» TASK BRIEF
With pictures left out, only the lines from the one containing "Image resolution: width=300" through the end of the records should be reproduced exactly, please.

——

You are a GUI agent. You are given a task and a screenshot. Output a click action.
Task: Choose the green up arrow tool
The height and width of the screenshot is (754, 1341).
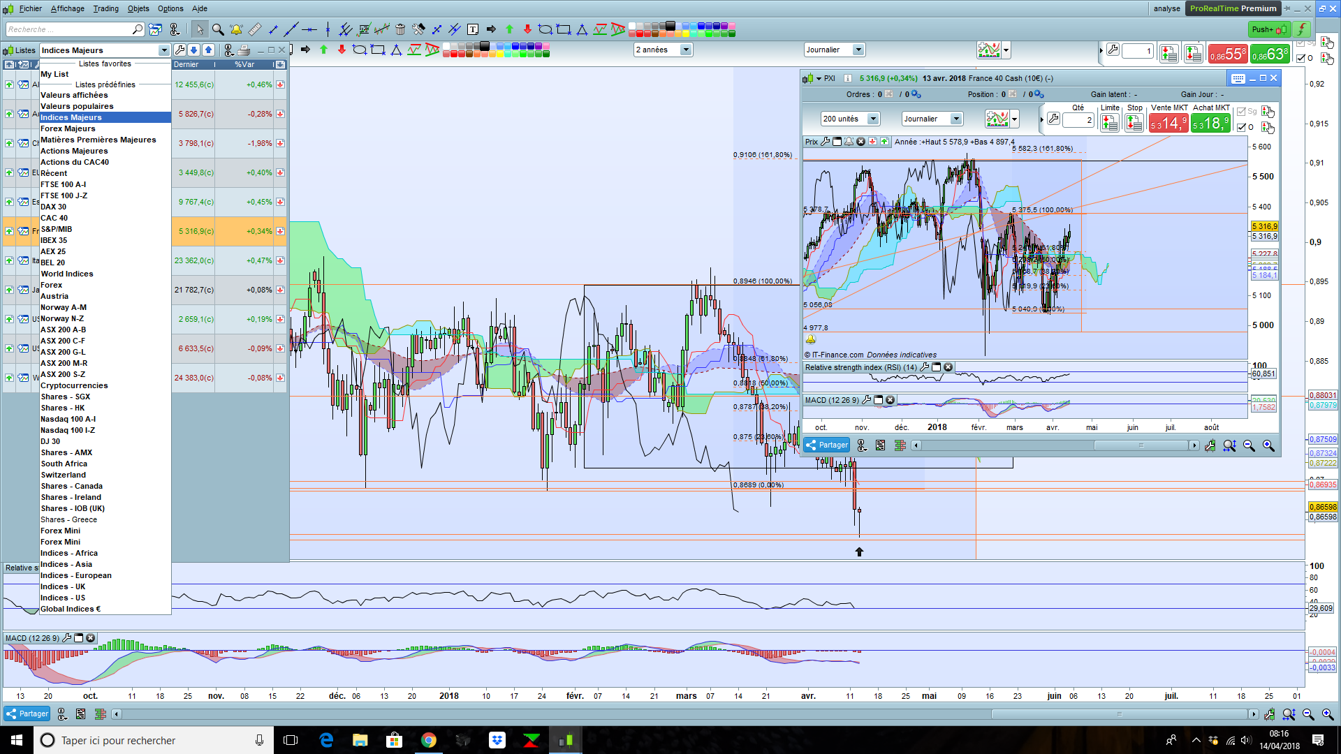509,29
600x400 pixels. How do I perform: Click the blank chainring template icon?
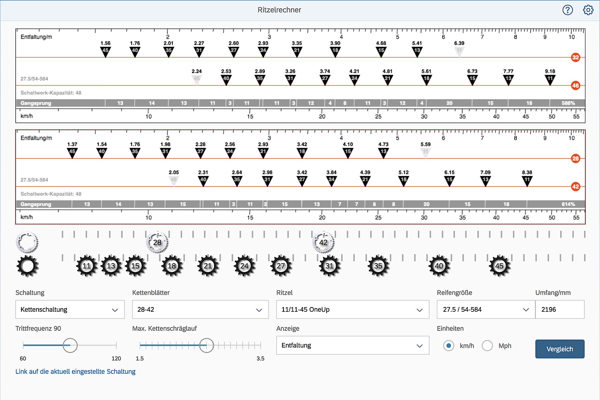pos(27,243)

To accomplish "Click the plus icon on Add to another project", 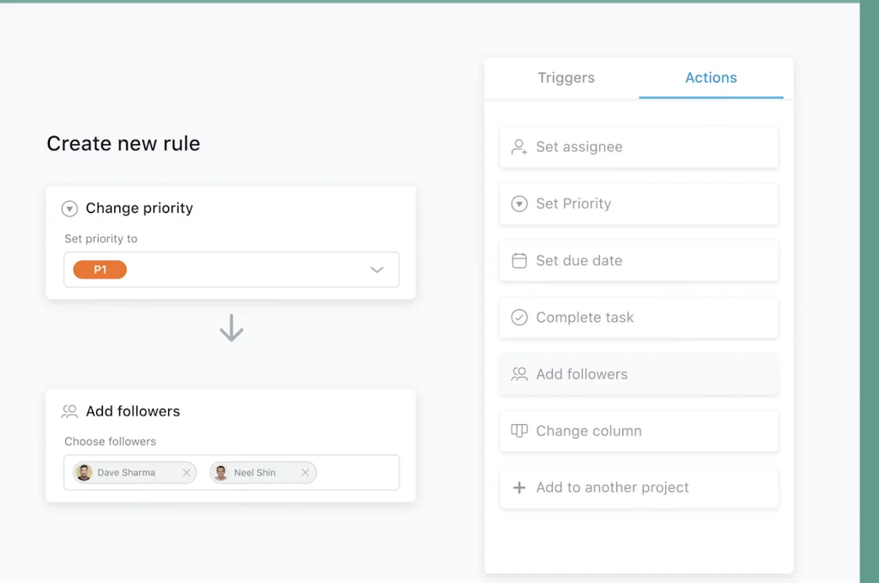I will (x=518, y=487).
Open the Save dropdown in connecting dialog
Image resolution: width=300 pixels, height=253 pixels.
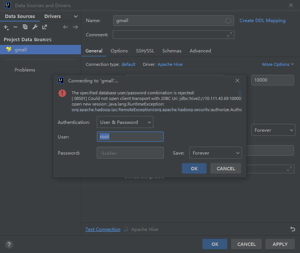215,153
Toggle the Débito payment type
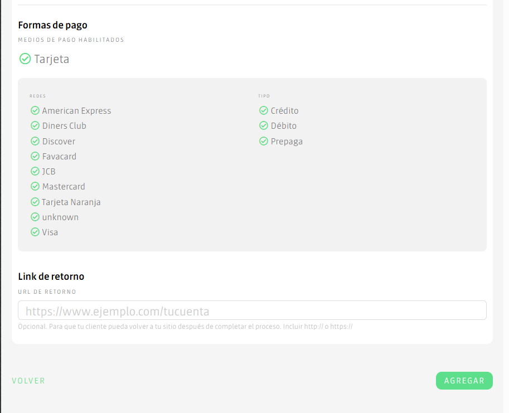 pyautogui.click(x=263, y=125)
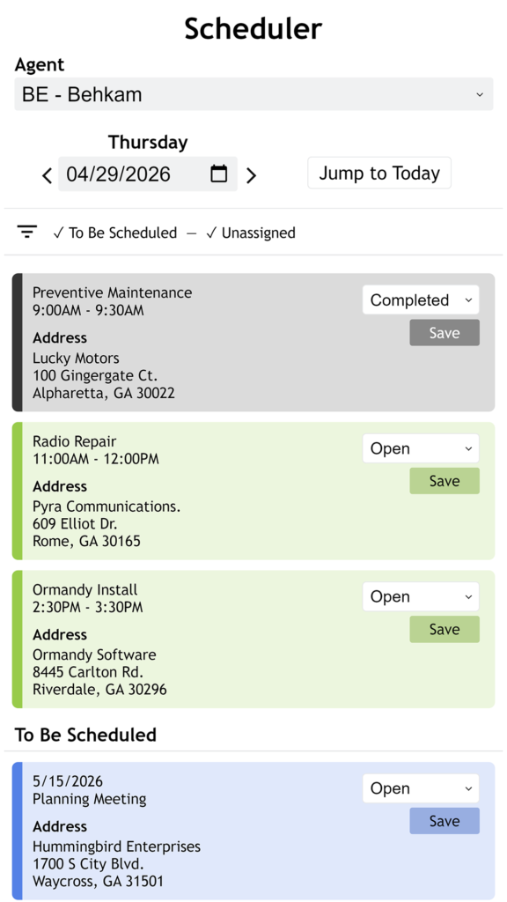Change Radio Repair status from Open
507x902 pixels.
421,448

——

» RESULT BELOW
Image resolution: width=300 pixels, height=253 pixels.
215,153
Toggle the Débito payment type
 pyautogui.click(x=263, y=125)
Change Radio Repair status from Open
507x902 pixels.
421,448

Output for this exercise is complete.